Tuesday, April 1, 2014

April Fools



April Fools –
While Marshmallow Man at 53Beers  ponders some alternate universe of Columbia, it is worth looking back at James Rouse’s sense of humor.  As many people know, Rouse was in the Navy serving in Pearl Harbor after the attack. He put his entire salary in the bank, living off of his gambling earnings. That is where he met one of his future business partners who would go to Connecticut General Insurance which would get his foot in the door to finance his vision of Columbia years later.  With such skill and wit, Rouse could charm most anyone to see things his way, to great financial advantage.

Fast forward to the birth of Columbia. Bouncing from meeting to meeting, Rouse is feverishly convincing everyone he meets to buy into the vision of his new planned city Columbia. Rouse has to enlighten the ill-informed of the substantial benefits of his vision. One day Rouse and his planners were confronted what to name the large drainage basin that was required at the foot of his new city.  Quick of wit, Rouse called it a feature… no better yet, a lake that all could gather around.  “Lake Kittamaquandi”, “The great meeting place” at the site of one of the oldest native American settlements in Howard County!

Kittamaquandi caught on, with the name becoming legend, published in every article espousing Columbia’s virtues. The reality is Kittamaquandi is named after a settlement further down the Potomac. When early Jesuit settler Andrew White came to Maryland, he met Chief Kittamaquud, a noble savage leader.  He was so taken by White’s religion, that he converted, and handed over his lands for them to settle.  

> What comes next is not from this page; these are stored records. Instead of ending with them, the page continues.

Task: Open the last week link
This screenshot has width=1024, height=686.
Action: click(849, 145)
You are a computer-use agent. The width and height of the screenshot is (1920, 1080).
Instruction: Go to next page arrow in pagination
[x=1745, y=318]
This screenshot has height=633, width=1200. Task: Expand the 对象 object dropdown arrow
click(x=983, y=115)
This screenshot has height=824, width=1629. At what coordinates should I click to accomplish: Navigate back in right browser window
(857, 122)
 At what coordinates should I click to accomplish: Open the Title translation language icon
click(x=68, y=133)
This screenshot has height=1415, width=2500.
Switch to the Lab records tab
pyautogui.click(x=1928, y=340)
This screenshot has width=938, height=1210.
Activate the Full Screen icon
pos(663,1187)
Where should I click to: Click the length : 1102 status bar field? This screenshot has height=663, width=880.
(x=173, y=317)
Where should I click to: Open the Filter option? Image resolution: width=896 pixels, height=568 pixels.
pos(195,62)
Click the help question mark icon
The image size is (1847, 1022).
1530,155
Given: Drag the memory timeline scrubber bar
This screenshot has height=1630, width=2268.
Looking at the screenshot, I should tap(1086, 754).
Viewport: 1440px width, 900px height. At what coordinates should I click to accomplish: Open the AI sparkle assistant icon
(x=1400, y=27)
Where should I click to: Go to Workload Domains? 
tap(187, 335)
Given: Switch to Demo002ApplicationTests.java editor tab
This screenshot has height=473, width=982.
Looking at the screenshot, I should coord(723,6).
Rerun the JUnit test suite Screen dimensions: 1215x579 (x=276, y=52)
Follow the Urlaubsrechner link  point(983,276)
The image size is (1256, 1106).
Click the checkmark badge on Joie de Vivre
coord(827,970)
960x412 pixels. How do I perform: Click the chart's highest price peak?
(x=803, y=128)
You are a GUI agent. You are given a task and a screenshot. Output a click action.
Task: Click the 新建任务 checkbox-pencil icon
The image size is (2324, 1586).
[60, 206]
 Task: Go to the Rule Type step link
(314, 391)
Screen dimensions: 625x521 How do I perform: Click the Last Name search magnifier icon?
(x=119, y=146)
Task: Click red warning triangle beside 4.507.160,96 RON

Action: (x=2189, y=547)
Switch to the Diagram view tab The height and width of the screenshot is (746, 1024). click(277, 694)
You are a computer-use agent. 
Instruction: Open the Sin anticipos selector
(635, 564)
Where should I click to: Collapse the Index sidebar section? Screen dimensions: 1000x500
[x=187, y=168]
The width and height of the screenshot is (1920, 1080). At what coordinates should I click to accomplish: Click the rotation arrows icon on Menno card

Rouse must have been thinking of the “enlightened” savages that handed their land over to see a bigger vision when he picked the name. Even more ironically, the town of Columbia would border the town of Savage, Maryland, where “savages” would live in their unplanned haphazard communities.  For the most part, he kept this to himself, probably with a slight smile as he gathered people around to tell of the  “The Great Meeting Place”.  He would have broken their hearts if he said the real translation  “Great Beaver Place”.